If you were to make a “to do” list for yourself between today and Christmas, how many sheets of paper would you need? Maybe you have gifts to buy or make – you might need a whole list just for gifts! Maybe you have cards to send, or far-away friends or family members that you want to call. Maybe you have baking to do, special meals to plan, decorations to put up, a house to clean, get-togethers to attend, Christmas plays or concerts to watch. Oh, and some of you might have to go to work too, or have some exams to write for school in the meantime. I still have quite a few things on my list, and I’m not even planning for a big family Christmas gathering, nor do I have any kids to buy gifts for as many of you do.
On this second Sunday in Advent, I want to invite you to set aside your Christmas preparations… at least, set them aside in the back of your mind. Yes, many of those things will need to get done at some point. Maybe, like me, you’ll want to write them down on a list and work your way through them so that you are not stressed or anxious about them. They’ll get done. Or perhaps some of them won’t, and all will be well.
But on this second Sunday in Advent, we hear about other preparations that we are called to make in our lives at this time of year, and I want to invite you to consider these preparations as a priority. Advent is a time, not only for getting ready for Christmas, for getting ready to celebrate the coming of Jesus into our world. But it is a time to consider how we are preparing for his coming again.
Back in the first century, before the Christians were even celebrating Advent or Christmas, the Apostle Paul was encouraging the Christians at Philippi (just as he encouraged the Christians at Thessalonica in last week’s reading) to get themselves ready for Christ’s coming again.
Writing to the Philippians, Paul said: “I thank my God every time I remember you, constantly praying with joy in every one of my prayers for all of you, because of your sharing in the gospel from the first day until now. I am confident of this, that the one who began a good work among you will bring it to completion by the day of Jesus Christ.”
Paul has great hope for the Philippians! He is confident that when the day of Jesus Christ comes, when Christ returns in power and glory, the Philippian Christians will be ready. “Pure and blameless” is what he prays they will be on the day of Christ’s return, “having produced the harvest of righteousness that comes through Jesus Christ for the glory and praise of God.”
Reflecting on this prayer, someone asked, “Can you imagine living a blameless life? Can you imagine living a blameless day?” It’s not that we are such terrible people, but perfect and blameless are just a little beyond our reach.

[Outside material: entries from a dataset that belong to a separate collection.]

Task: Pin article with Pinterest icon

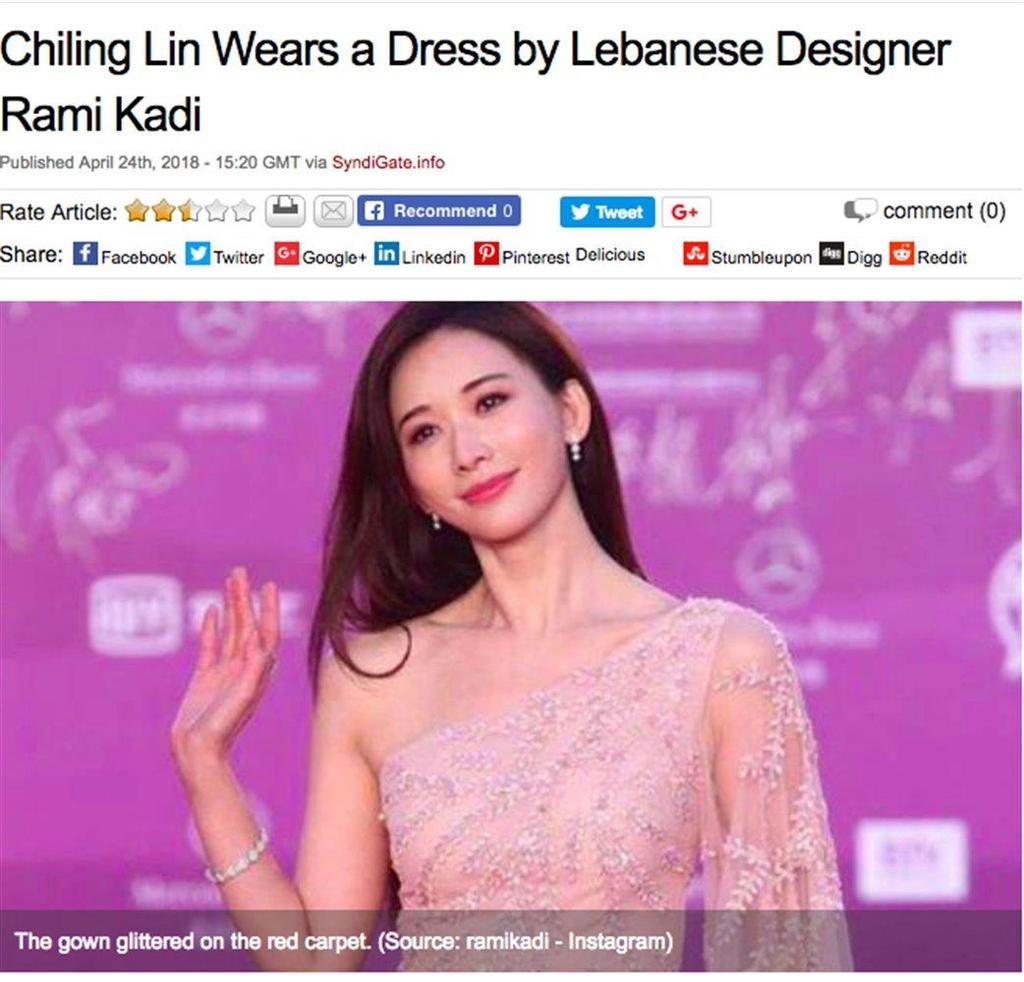Action: pyautogui.click(x=487, y=253)
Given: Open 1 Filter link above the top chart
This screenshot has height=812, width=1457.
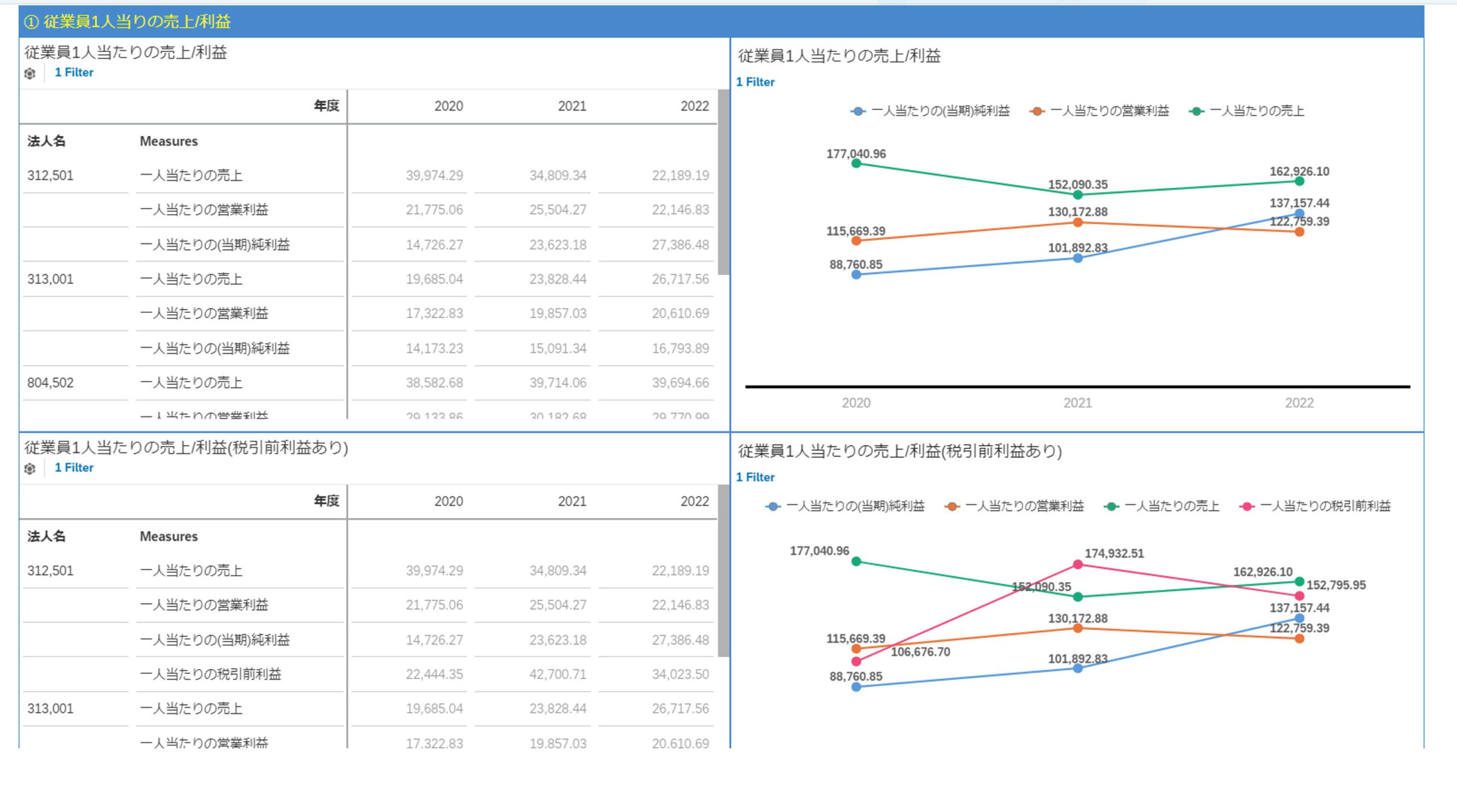Looking at the screenshot, I should 755,82.
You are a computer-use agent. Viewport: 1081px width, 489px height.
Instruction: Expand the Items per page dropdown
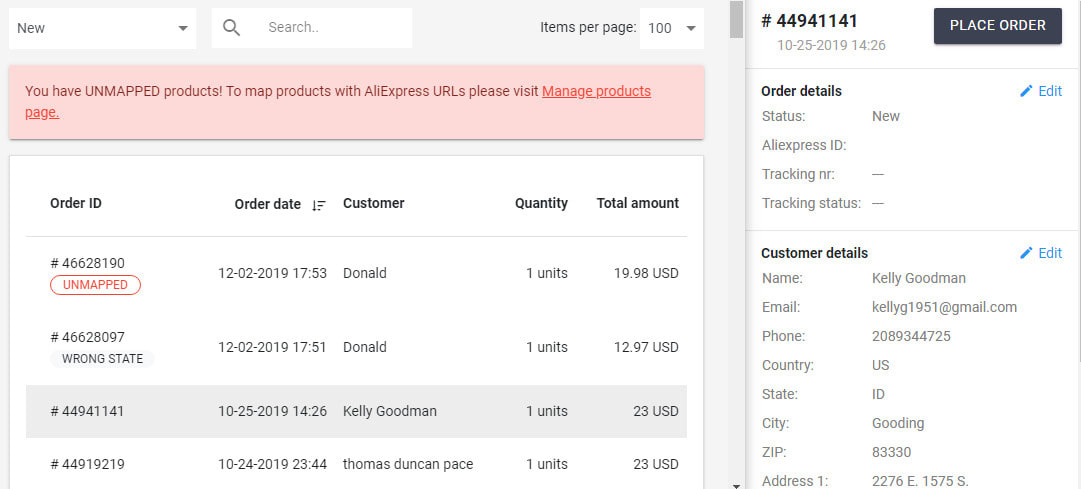[672, 28]
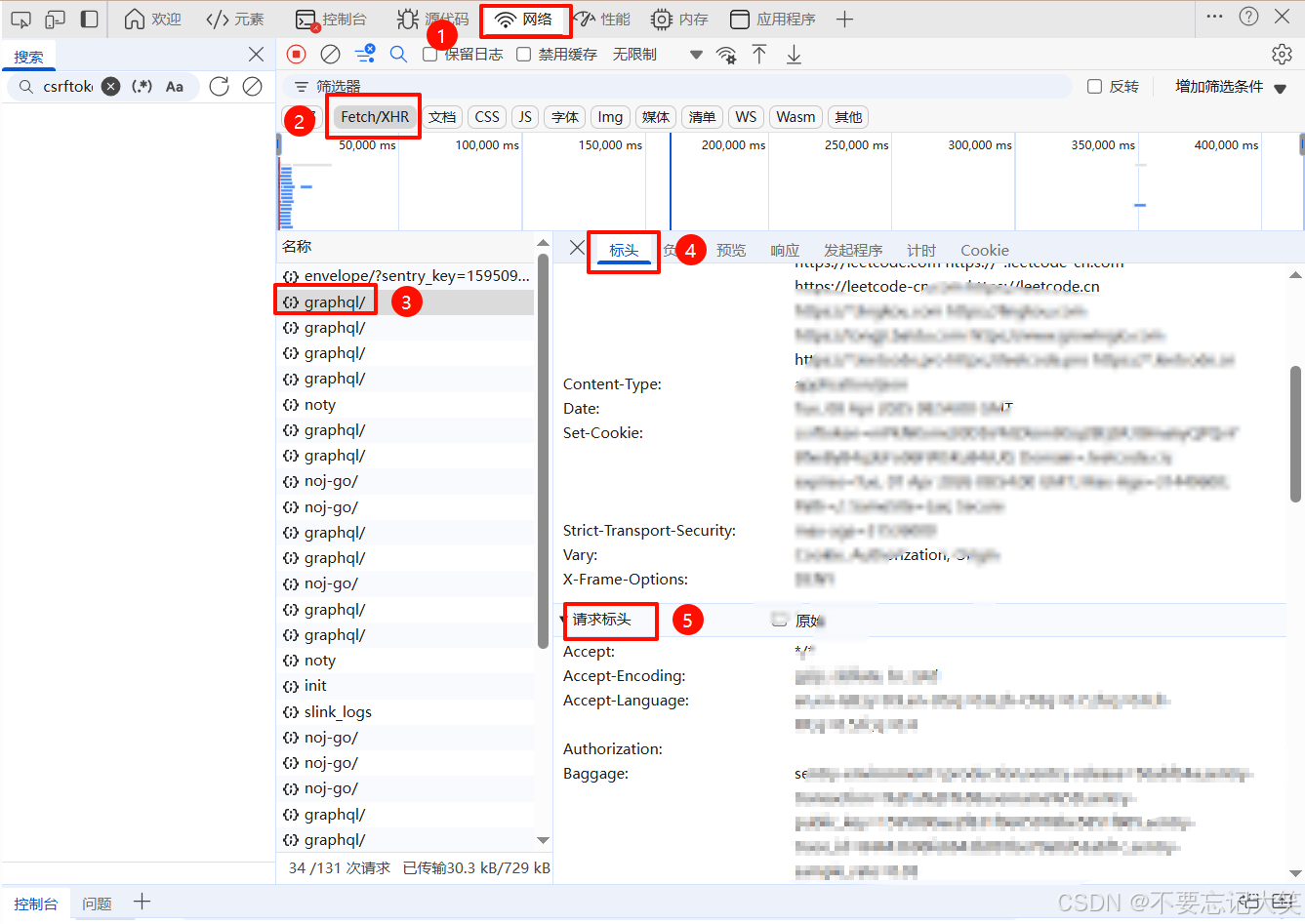Switch to the Cookie detail tab
The height and width of the screenshot is (924, 1305).
pos(984,250)
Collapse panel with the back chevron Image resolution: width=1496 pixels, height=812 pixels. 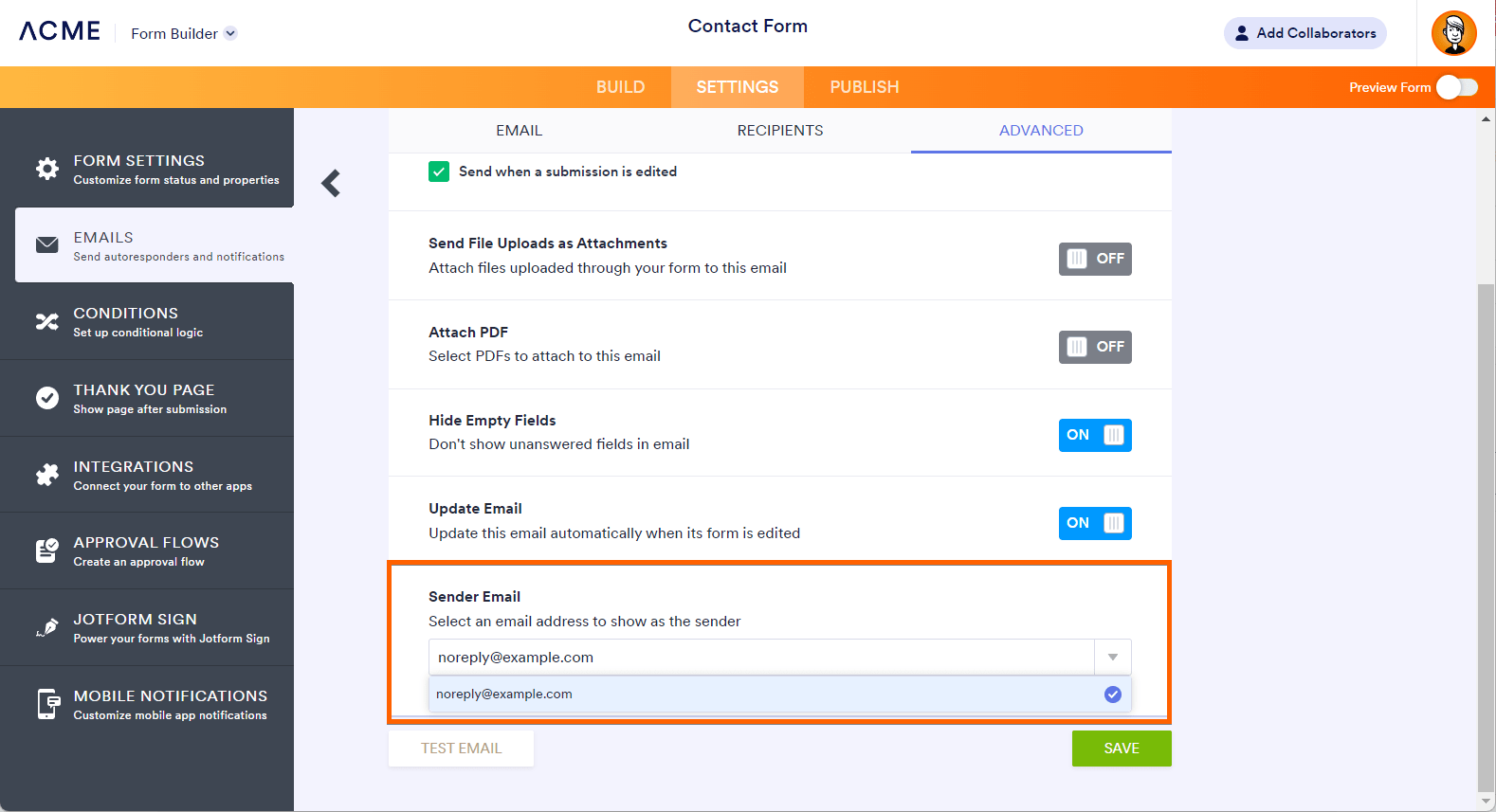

And yet, Paul is confident that the Philippians will get there. And I am confident that we will get there… Not because the Philippian Christians were so wonderful, and not because the Saskatoon Presbyterians are so wonderful, but because it is God working in us and through us who is able to produce a harvest of righteousness, an abundance of goodness. It is God who began a good work among us, and it is God who will bring it to completion.
The Worship Committee at St. Andrew’s has been studying the Sacrament of Holy Communion this Fall. At the Session’s request, we are studying the theology of the Sacrament, considering its meaning and significance for us, and thinking about how and when and why we are called to gather together at the Table of the Lord. And one of the things that has come up in our discussions is the practice of having preparatory services before Communion services.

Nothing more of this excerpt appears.